CANCELED: Ginger Billy, Brandon Rainwater
Barrymore Theatre 2090 Atwood Ave., Madison, Wisconsin 53704
media release: Shirtless and tattoed, the Ginger Billy gives viewers a humorous look into life in rural Upstate South Carolina. And he’s doing it all on his own.
He lives between Union and Lockhart, South Carolina, with his wife and family. For years, he says, he was a respiratory therapist. But one day, after the retirement of Dale Earnheart, Jr., he thought maybe he’d make a video.
“Well, when he retired, I thought to myself, ‘man, you know what? This would be something that, uh, all rednecks would love if I talked about,’” he said. “When I saw how many views it got, I thought to myself, you know what, this might be actually pretty cool. This might be something I want to try again.”
After that, it was the men’s romper craze, so he went to JC Penny’s and bought the biggest girls’ romper he could find and did a video about that.
“I saw them city boys wearing one and I thought ‘I’m not going to let them beat me to the fashion punch’, so I got me one,” he says in the video. “Before you go judging anybody, you go get you one, cause this thing right here? It’s like the Swiss Army knife of clothing. And really, it fits your giblets down there too, if you’re a man. They’re really feeling R-rated right now.”
The video has almost 840,000 views on YouTube alone. He estimates it got between 40 and 50 million views across all social media channels. From there, he said, things just took off. The next thing he knew he was doing stand-up. A manager signed him on and got him a gig at a casino.
“I’d never done stand-up before in my life,” he says. “So the first time I ever did stand-up, he put me out on the stage and said ‘You’ve got five minutes in front of 4,000 people – have fun.’ It was a real sink or swim situation, you know?”
After that, he started touring with Catfish Cooley and others. It was a whole new world, he said.
“Every day I wake up and I’m just like, this is absolutely amazing. I mean, I’m a dude, you know, I grew up in a little blue-collar town,” he says. You’re supposed to grow up. You go to school then you work here. I am making a very good living doing videos and acting the total jackass.”

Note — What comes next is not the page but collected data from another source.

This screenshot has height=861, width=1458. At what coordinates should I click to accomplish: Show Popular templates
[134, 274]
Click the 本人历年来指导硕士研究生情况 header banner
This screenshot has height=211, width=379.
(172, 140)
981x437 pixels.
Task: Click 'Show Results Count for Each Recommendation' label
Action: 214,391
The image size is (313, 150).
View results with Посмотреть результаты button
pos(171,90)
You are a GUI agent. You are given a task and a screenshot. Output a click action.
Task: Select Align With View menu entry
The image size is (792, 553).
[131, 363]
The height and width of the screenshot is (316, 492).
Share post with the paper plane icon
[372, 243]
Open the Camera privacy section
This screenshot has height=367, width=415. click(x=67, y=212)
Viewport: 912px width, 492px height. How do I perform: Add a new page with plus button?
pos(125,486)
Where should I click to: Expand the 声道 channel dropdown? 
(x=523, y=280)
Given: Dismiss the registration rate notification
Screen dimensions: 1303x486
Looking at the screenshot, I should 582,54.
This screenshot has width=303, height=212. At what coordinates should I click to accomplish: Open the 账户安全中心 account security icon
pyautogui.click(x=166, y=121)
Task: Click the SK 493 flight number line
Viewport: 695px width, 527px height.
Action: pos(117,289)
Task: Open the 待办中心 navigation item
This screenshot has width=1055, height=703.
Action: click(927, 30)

But the new life has come with some adjustments. People recognize him on the street, he said. And his life is now about making videos and planning on tour dates once Covid-19 passes instead of working to help people breathe. For a while, he said, he was keeping his respiratory therapist job and licensing in his back pocket, just in case. But once Covid-19 hit, he had to focus entirely on comedy.